### [Data to examine]
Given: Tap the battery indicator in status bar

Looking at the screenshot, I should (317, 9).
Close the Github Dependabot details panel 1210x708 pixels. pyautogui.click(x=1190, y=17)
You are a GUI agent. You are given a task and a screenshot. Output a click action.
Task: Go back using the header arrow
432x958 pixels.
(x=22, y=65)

### [Work item]
A number is the only answer here: how many lines of the material above contain "click"?

### [Answer box]
2